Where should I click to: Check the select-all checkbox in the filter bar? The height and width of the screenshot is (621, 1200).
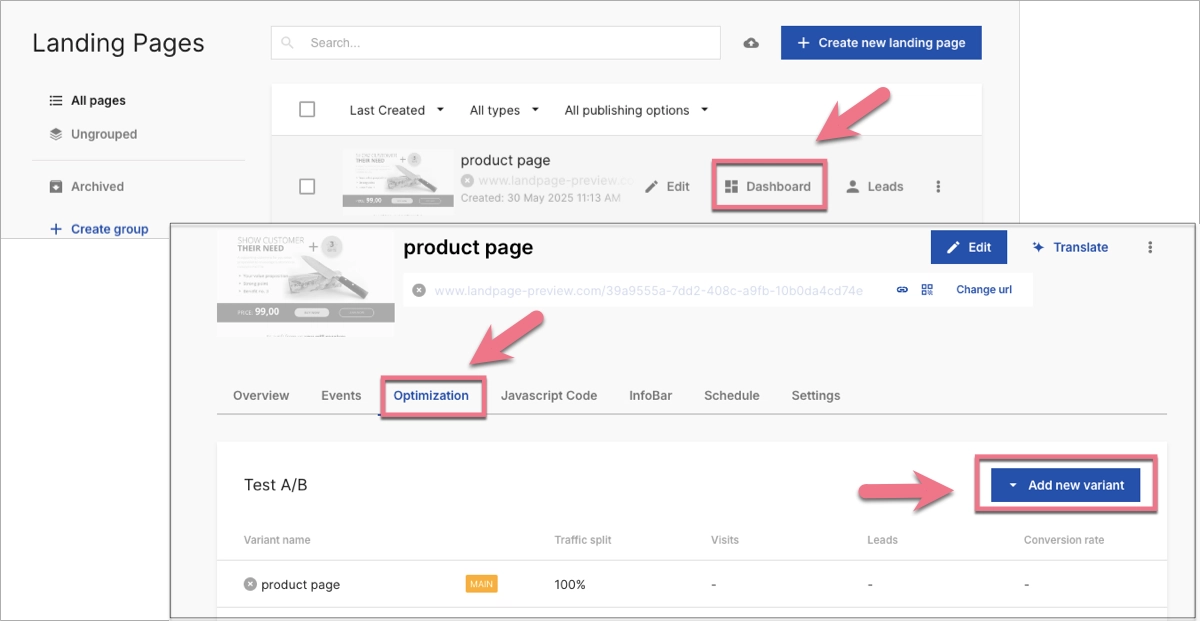(307, 109)
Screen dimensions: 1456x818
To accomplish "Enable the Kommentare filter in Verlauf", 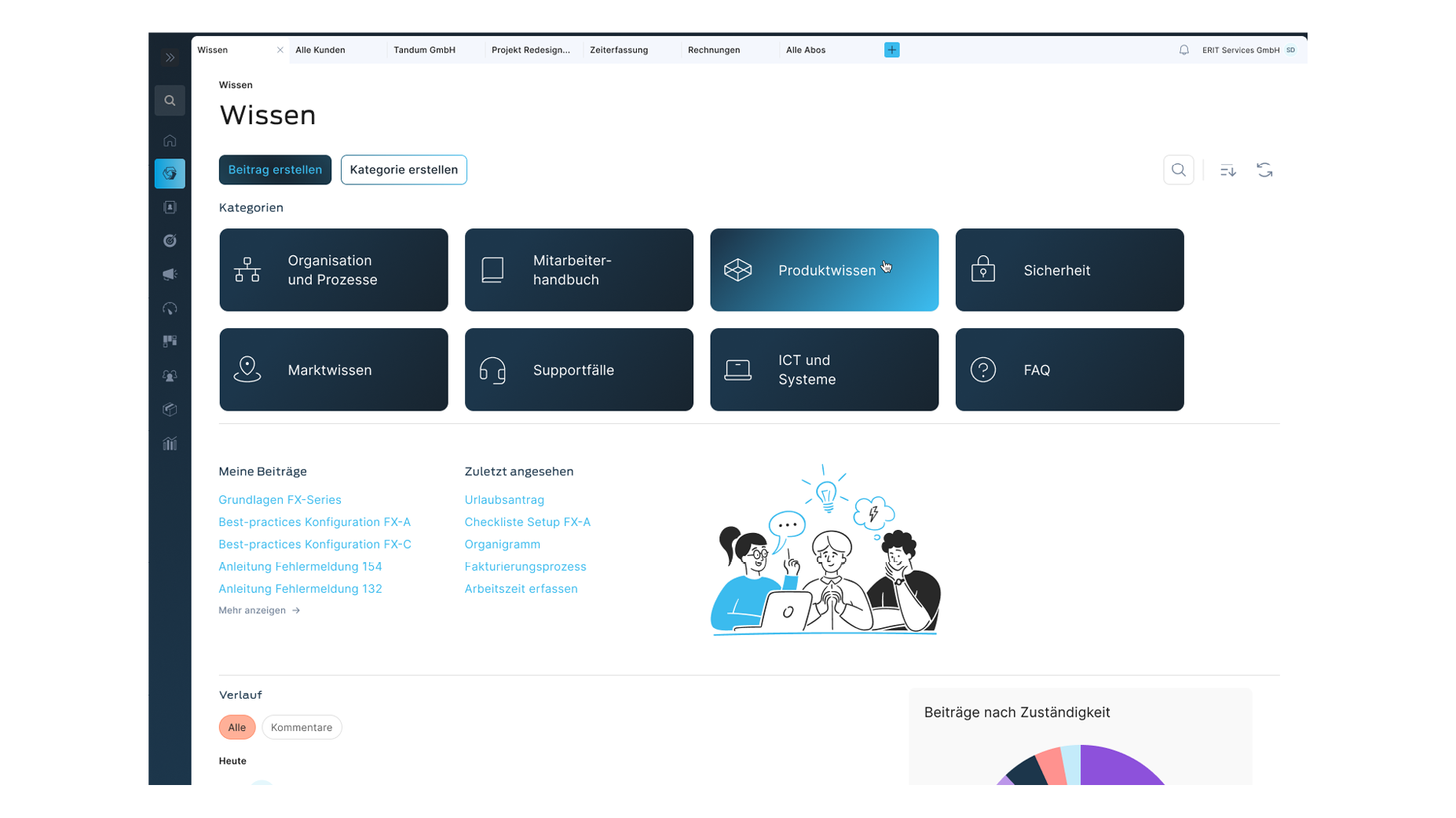I will pyautogui.click(x=302, y=727).
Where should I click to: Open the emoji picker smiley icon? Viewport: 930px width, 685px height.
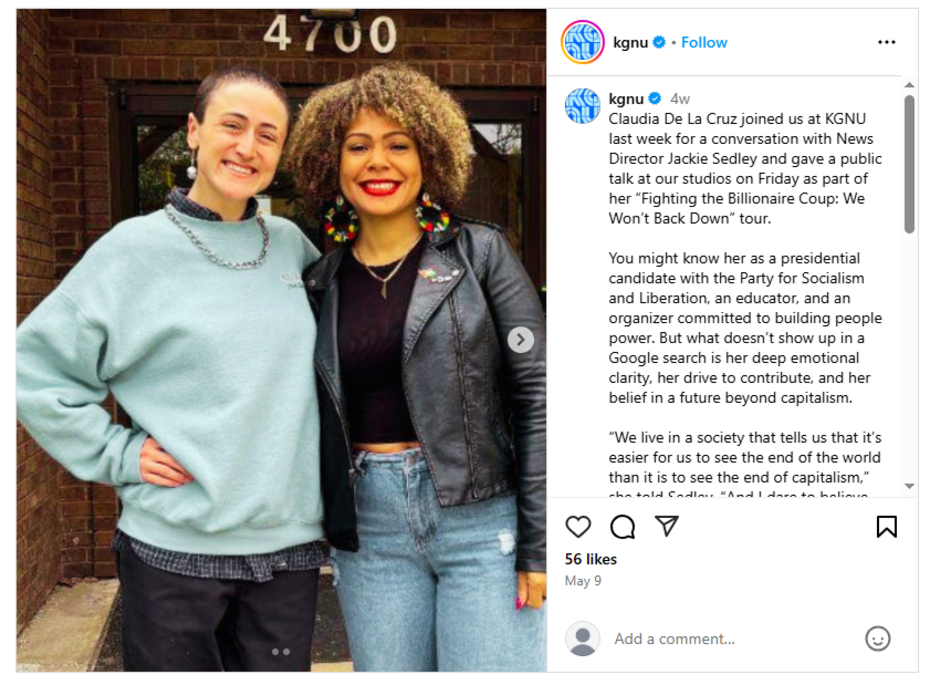pyautogui.click(x=878, y=639)
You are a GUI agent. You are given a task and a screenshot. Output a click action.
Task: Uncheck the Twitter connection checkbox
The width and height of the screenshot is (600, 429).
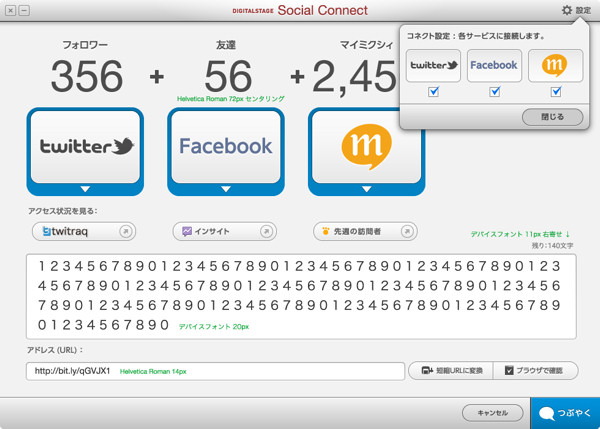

What to produce
Rewrite the rows from the one containing "Where should I click to: Open" through the end of the rows, keeping the requests and multiplying every click coordinate in the answers by 0.9, rounded to whole numbers with halves going up. Leave the pictures out.

Written answer
Where should I click to: Open the emoji picker smiley icon? Viewport: 930px width, 685px height.
pyautogui.click(x=790, y=575)
You are a GUI agent. You are given a task and a screenshot. Output a click action.
Task: Uncheck the Twitter connection checkbox
The width and height of the screenshot is (600, 429).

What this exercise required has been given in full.